Records for processing

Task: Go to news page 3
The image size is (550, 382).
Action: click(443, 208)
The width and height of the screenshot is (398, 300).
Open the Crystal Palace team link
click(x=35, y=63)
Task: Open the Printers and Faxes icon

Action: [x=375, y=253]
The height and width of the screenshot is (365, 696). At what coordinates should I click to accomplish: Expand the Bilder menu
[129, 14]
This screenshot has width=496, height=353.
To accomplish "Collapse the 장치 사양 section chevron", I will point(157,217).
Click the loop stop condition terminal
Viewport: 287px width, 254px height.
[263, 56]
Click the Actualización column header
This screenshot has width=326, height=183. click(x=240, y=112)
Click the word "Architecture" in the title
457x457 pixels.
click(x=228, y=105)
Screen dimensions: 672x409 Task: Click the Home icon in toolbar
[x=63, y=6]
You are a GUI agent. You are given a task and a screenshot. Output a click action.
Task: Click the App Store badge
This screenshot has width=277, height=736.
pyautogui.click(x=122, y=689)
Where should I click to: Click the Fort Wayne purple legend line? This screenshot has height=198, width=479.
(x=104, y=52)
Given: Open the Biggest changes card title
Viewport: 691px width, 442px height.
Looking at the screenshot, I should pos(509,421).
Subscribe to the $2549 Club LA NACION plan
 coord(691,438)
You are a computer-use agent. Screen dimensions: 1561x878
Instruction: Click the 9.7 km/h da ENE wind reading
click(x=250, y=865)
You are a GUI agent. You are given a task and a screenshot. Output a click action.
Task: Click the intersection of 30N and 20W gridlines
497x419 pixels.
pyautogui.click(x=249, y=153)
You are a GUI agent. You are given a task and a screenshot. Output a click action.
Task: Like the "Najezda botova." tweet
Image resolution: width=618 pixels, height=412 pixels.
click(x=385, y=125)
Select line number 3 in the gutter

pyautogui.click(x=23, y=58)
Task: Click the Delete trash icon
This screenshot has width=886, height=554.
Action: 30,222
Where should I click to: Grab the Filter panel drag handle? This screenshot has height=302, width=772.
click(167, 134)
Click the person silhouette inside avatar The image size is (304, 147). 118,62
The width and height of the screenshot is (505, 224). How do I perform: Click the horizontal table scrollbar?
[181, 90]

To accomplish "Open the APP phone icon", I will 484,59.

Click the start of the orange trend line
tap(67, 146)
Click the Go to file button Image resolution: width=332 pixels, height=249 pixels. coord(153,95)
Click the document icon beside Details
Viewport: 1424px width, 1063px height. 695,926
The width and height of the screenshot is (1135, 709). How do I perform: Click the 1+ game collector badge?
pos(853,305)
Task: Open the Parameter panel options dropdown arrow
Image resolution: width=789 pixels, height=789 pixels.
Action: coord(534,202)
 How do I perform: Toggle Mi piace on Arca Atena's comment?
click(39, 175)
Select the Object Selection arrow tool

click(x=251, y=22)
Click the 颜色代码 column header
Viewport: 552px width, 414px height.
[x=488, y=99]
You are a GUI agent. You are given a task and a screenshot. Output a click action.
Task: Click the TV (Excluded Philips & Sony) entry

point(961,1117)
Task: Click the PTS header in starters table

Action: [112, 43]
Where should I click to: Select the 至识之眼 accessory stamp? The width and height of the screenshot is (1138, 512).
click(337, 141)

Exercise
Can you rewrite the listing, swapping "GUI agent" for "screen agent" everywhere and changing nothing else?

Full output
Task: Go to news page 3
The image size is (550, 382).
Action: click(443, 208)
The width and height of the screenshot is (398, 300).
Open the Crystal Palace team link
click(x=35, y=63)
Task: Open the Printers and Faxes icon

Action: [x=375, y=253]
The height and width of the screenshot is (365, 696). At what coordinates should I click to accomplish: Expand the Bilder menu
[129, 14]
This screenshot has width=496, height=353.
To accomplish "Collapse the 장치 사양 section chevron", I will point(157,217).
Click the loop stop condition terminal
Viewport: 287px width, 254px height.
[263, 56]
Click the Actualización column header
This screenshot has width=326, height=183. click(x=240, y=112)
Click the word "Architecture" in the title
457x457 pixels.
click(x=228, y=105)
Screen dimensions: 672x409 Task: Click the Home icon in toolbar
[x=63, y=6]
You are a screen agent. You are given a task and a screenshot. Output a click action.
Task: Click the App Store badge
This screenshot has width=277, height=736.
pyautogui.click(x=122, y=689)
Where should I click to: Click the Fort Wayne purple legend line? This screenshot has height=198, width=479.
(x=104, y=52)
Given: Open the Biggest changes card title
Viewport: 691px width, 442px height.
Looking at the screenshot, I should pos(509,421).
Subscribe to the $2549 Club LA NACION plan
 coord(691,438)
You are a computer-use agent. Screen dimensions: 1561x878
Instruction: Click the 9.7 km/h da ENE wind reading
click(x=250, y=865)
You are a screen agent. You are given a task and a screenshot. Output a click action.
Task: Click the intersection of 30N and 20W gridlines
497x419 pixels.
pyautogui.click(x=249, y=153)
You are a screen agent. You are given a task and a screenshot. Output a click action.
Task: Like the "Najezda botova." tweet
Image resolution: width=618 pixels, height=412 pixels.
click(x=385, y=125)
Select line number 3 in the gutter

pyautogui.click(x=23, y=58)
Task: Click the Delete trash icon
This screenshot has width=886, height=554.
Action: 30,222
Where should I click to: Grab the Filter panel drag handle? This screenshot has height=302, width=772.
click(167, 134)
Click the person silhouette inside avatar The image size is (304, 147). 118,62
The width and height of the screenshot is (505, 224). How do I perform: Click the horizontal table scrollbar?
[181, 90]

To accomplish "Open the APP phone icon", I will 484,59.

Click the start of the orange trend line
tap(67, 146)
Click the Go to file button Image resolution: width=332 pixels, height=249 pixels. coord(153,95)
Click the document icon beside Details
Viewport: 1424px width, 1063px height. 695,926
The width and height of the screenshot is (1135, 709). How do I perform: Click the 1+ game collector badge?
pos(853,305)
Task: Open the Parameter panel options dropdown arrow
Image resolution: width=789 pixels, height=789 pixels.
Action: coord(534,202)
 How do I perform: Toggle Mi piace on Arca Atena's comment?
click(39, 175)
Select the Object Selection arrow tool

click(x=251, y=22)
Click the 颜色代码 column header
Viewport: 552px width, 414px height.
[x=488, y=99]
You are a screen agent. You are given a task and a screenshot. Output a click action.
Task: Click the TV (Excluded Philips & Sony) entry

point(961,1117)
Task: Click the PTS header in starters table

Action: [112, 43]
Where should I click to: Select the 至识之眼 accessory stamp? The width and height of the screenshot is (1138, 512).
click(337, 141)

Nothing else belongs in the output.